*Dataset content*
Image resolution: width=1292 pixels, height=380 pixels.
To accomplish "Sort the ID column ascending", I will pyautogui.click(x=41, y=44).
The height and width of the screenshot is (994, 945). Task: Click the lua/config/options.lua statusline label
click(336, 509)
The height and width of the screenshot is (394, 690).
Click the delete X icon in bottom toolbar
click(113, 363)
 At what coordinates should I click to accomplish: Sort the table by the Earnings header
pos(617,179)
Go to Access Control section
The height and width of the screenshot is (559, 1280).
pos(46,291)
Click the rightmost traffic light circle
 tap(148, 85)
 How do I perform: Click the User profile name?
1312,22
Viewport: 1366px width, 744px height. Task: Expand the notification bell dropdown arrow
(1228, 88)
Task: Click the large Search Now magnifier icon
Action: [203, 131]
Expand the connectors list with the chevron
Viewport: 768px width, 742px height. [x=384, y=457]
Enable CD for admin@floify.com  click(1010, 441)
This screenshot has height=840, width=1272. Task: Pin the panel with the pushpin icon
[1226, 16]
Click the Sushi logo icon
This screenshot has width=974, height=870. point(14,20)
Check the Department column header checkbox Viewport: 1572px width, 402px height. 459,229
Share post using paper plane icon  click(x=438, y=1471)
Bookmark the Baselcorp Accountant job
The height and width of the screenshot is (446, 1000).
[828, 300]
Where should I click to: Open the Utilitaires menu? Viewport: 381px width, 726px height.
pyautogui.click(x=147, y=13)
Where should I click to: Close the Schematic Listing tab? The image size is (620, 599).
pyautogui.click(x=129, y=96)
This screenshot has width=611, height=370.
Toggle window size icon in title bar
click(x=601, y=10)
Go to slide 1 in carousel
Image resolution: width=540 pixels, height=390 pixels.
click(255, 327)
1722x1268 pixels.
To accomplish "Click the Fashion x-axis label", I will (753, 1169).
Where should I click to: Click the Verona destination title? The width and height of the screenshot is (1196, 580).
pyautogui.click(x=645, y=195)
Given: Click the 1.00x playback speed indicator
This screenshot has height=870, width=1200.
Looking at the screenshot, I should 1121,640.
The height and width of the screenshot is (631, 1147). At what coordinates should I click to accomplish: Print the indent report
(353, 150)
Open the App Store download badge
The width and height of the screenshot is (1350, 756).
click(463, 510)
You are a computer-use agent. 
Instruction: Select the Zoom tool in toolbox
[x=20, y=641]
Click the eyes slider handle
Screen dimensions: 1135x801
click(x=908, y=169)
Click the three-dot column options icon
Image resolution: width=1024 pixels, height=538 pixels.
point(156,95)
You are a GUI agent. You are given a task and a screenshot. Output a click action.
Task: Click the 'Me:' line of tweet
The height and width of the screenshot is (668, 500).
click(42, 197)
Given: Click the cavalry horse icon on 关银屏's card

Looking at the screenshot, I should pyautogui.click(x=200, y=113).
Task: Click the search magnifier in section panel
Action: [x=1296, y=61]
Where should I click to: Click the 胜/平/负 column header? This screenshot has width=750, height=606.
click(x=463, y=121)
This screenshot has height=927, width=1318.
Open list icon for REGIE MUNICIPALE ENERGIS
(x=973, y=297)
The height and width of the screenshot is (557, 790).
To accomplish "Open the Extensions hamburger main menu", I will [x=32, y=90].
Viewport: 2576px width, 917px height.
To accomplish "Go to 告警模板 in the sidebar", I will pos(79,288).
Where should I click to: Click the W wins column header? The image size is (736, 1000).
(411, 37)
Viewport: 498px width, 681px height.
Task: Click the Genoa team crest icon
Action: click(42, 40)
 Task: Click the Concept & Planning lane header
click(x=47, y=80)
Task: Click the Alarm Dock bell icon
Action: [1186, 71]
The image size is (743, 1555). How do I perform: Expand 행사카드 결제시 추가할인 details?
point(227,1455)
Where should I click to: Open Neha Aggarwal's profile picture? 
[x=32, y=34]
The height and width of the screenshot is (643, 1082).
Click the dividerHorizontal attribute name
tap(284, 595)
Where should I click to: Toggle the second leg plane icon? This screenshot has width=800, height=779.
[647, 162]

*Task objective*
Please print the material above exactly as it appears, from its first line through the line containing "Check the Department", inclusive, and stop there.

*Result of the task*
Image resolution: width=1292 pixels, height=380 pixels.
To accomplish "Sort the ID column ascending", I will pyautogui.click(x=41, y=44).
The height and width of the screenshot is (994, 945). Task: Click the lua/config/options.lua statusline label
click(336, 509)
The height and width of the screenshot is (394, 690).
Click the delete X icon in bottom toolbar
click(113, 363)
 At what coordinates should I click to accomplish: Sort the table by the Earnings header
pos(617,179)
Go to Access Control section
The height and width of the screenshot is (559, 1280).
pos(46,291)
Click the rightmost traffic light circle
 tap(148, 85)
 How do I perform: Click the User profile name?
1312,22
Viewport: 1366px width, 744px height. Task: Expand the notification bell dropdown arrow
(1228, 88)
Task: Click the large Search Now magnifier icon
Action: [203, 131]
Expand the connectors list with the chevron
Viewport: 768px width, 742px height. [x=384, y=457]
Enable CD for admin@floify.com  click(1010, 441)
This screenshot has height=840, width=1272. Task: Pin the panel with the pushpin icon
[1226, 16]
Click the Sushi logo icon
This screenshot has width=974, height=870. point(14,20)
Check the Department column header checkbox Viewport: 1572px width, 402px height. 459,229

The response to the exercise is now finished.